Wir sind heute von pluralisierten und internationalisierten Erinnerungskulturen umgeben, die weithin davon ausgehen, dass die offenherzige Rechenschaft, der aktive Bericht und die plastische Erzählung, in welcher Form auch immer, den Königsweg zu einem befreienden, wenn nicht erlösenden Verhältnis zu unserer Vergangenheit darstellen. In dieser Aufgabe sind die professionellen Historikerinnen und Historiker aber längst keine Gralshüter eines exklusiven Wissens mehr. Vielmehr rivalisieren sie heute mehr denn je mit Journalisten, Schriftstellern und den modernen Experten für massenmediale Geschichtsdarstellungen, mit Ausstellungsarchitekten, Spiele-Entwicklern, Computergraphikern und Denkmalgestaltern, kurzum: mit allen, die die Klaviatur der Kulturindustrie virtuos zu spielen und die Popularität des Geschichtlichen für ihre Belange zu nutzen verstehen. Es mehren sich sogar die Diagnosen, dass wir in einem neuen Zeitalter des Historismus leben, das jeder Geschichte ihr Recht einräumt – Hauptsache, sie ist gut erzählt.9

Kindersachbuch von 2005 und „Spiegel“-Titel vom 25.10.1999

In gewissem Grade ist heute die durch Medien vermittelte Geschichte erneut zu einer Art „Lehrmeisterin des Lebens“ geworden wie in der „Vormoderne“. Das zeigt vor allem die medial-populäre Tendenz, die Geschichte des 20. Jahrhunderts als ein unerschöpfliches Reservoir an Tragödien und Komödien zu nehmen, die Helden wie auch Schurken von geradezu antiken Ausmaßen hervorgebracht zu haben scheint.
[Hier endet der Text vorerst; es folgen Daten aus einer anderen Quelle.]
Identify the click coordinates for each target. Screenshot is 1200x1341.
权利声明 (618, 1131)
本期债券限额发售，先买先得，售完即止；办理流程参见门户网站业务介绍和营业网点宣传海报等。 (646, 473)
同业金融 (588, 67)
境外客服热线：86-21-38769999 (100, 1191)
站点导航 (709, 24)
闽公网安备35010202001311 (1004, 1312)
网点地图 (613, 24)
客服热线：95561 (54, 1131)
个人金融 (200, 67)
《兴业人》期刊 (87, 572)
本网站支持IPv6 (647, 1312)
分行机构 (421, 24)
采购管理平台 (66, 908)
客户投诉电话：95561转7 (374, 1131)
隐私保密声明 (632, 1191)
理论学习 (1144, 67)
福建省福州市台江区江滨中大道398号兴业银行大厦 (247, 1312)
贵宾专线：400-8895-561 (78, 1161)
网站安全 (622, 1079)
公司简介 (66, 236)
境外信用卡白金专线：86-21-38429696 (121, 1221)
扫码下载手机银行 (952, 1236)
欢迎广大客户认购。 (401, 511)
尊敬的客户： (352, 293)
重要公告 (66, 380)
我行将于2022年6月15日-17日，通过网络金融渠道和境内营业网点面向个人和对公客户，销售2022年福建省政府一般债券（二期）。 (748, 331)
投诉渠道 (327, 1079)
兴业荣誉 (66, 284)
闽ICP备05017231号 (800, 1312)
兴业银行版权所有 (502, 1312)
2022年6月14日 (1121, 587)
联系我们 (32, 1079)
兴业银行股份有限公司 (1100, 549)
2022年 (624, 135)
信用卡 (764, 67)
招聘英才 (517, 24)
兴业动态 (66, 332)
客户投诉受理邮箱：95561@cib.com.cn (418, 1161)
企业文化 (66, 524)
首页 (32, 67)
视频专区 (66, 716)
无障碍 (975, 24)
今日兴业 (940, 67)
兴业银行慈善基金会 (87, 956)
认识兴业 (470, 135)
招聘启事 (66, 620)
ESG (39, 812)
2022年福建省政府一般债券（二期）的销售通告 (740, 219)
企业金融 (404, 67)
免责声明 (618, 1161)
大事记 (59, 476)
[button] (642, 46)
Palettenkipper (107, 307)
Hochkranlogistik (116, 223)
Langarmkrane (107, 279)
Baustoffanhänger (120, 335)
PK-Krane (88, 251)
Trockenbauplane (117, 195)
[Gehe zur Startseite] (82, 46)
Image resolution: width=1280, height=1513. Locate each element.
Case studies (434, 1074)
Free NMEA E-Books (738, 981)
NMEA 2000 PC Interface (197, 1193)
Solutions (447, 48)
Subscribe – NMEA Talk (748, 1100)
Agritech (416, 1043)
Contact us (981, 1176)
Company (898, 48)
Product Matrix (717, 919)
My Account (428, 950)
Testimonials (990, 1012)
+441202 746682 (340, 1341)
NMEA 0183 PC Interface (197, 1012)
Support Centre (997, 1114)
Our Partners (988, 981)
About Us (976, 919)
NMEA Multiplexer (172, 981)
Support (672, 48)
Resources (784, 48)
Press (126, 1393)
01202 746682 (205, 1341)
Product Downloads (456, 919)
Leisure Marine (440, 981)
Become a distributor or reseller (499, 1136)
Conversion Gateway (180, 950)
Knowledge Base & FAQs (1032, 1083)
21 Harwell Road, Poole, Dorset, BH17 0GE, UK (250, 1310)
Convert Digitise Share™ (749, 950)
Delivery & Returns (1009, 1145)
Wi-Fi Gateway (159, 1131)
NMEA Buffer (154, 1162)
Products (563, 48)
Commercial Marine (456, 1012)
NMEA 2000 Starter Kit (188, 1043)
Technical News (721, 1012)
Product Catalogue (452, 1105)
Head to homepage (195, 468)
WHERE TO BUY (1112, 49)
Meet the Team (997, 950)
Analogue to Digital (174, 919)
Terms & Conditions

Für „das Böse“ wie „das Gute“ gibt es mittlerweile international ebenso konsensfähige wie verständliche Typologien. Sie werden aber nicht mehr aus der Welt der Götter und Halbgötter bezogen, sondern entspringen dem „Gesicht des 20. Jahrhunderts“ mit seinen „Monstern, Rettern und Mediokritäten“, wie ein Marktstratege dies für ein ansonsten sehr lesenswertes und seriöses Werk der Zeitgeschichte apostrophierte.10 Auch die vielen Dramatisierungen in Kino und Fernsehen lassen darauf schließen, dass sich die Zeitgeschichte mit ihrer zunehmenden Literarisierbarkeit auseinanderzusetzen hat. Man denke nur an die fortlaufende Erwartung, ein bestimmtes geschichtliches Ereignis müsse endlich seine „gültige“ literarische Form finden, etwa den „Wende-Roman“.11

Gerade der Umgang mit der DDR-Vergangenheit liefert zahlreiche Beispiele für die Macht des Erzählens. Denn seit dem Fall der Mauer ist zwar viel geforscht und analysiert, aber wenig erklärt oder gar in einer befreienden Form erinnert worden. In „Sonnenallee“, „Helden wie wir“ oder „Das Leben der Anderen“ brechen dagegen dramatische wie komödiantische Narrative durch, die alle Elemente der klassischen Dramatik in sich tragen: dunkle, im Hintergrund wirkende Kräfte, zwielichtige Charaktere, die das ganze Panorama menschlicher Schwächen abspiegeln, gebrochene Gestalten, aber auch lichte Helden, die sich vor den Herausforderungen des Schicksals bewähren, seien dies „Frauen am Checkpoint Charlie“ oder „Tunnel zur Freiheit“ grabende Männer. Vor realgeschichtlicher Folie – oft quäkt die Zeitgeschichte in diesen Filmen aus einem Radio im Hintergrund – werden allgemeinmenschliche Entscheidungssituationen geschildert, die über ihren zeithistorischen Kontext hinausweisen.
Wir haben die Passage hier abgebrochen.